Aldırmadan Draco'nun peşine takıldım. Çok hızlı yürüyordu. Buna yürümek denemezdi dört nala koşuyordu resmen. "Hey daha yavaş olamaz mısın? Bizi kovalayan birisi yok" dememle arkasını dönmesi bir oldu.

Draco: Bana yetişemiyorsan o senin sorunun.

Mira: Igh sana yavaşla dedim.

Draco: Sen bana kim oluyorsunda emir veriyorsun küçük bayan Dark.

Karşıma geçip kollarını önünde bağlamıştı ve suratında acayip pişkin bir hal vardı. Bu çok sinirimi bozmuştu keşke suratina bi tane patlatabilseydim.

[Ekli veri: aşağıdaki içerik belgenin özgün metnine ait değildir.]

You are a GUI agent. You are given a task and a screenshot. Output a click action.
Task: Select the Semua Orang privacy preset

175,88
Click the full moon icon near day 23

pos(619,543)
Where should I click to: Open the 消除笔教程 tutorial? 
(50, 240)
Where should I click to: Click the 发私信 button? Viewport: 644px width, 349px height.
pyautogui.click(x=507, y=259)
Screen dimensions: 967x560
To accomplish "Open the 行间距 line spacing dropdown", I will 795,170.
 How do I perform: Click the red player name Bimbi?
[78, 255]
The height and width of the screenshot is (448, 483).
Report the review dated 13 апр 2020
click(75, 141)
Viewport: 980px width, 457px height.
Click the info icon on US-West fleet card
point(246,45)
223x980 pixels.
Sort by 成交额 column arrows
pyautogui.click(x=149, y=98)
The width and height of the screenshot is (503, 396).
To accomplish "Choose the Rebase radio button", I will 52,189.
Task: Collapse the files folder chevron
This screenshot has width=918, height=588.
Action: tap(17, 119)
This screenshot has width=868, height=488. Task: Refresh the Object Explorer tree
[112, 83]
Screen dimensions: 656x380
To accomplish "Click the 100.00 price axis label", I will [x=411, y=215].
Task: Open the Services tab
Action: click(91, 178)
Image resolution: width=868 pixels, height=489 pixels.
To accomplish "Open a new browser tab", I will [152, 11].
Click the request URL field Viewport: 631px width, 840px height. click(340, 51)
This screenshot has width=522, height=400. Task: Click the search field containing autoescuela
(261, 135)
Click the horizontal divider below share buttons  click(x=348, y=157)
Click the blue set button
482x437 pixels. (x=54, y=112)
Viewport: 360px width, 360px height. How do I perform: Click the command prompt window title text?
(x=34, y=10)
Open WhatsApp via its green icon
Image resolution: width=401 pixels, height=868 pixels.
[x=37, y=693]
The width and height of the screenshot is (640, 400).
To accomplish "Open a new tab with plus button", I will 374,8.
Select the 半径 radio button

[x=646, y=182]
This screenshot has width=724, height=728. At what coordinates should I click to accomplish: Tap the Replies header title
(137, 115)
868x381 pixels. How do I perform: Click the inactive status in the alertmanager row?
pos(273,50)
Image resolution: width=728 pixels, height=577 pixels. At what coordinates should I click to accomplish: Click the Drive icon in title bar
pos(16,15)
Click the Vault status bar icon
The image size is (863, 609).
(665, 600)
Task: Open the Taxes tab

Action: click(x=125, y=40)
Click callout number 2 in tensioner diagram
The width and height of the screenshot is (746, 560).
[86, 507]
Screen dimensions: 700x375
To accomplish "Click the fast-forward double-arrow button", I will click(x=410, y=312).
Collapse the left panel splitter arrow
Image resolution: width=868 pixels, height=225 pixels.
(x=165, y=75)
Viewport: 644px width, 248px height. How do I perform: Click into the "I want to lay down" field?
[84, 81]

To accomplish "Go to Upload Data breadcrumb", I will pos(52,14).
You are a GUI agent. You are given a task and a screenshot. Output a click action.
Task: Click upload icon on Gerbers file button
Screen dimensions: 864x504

Mira: Sus ve bana odamı göster.

Draco: Odamızı*

Ona göz devirdim. Ve yanında yürümeye başladım. Baya yürüdükten sonra beni bi odaya getirdi. Heryer yemyeşildi tam benim tarzıma göreydi. Dolapta kıyafetlerim masamda kitaplarım vardı. Herşey önceden ayarlanmıştı. Kendimi hemen yatağa attım ve telefonuma baktım.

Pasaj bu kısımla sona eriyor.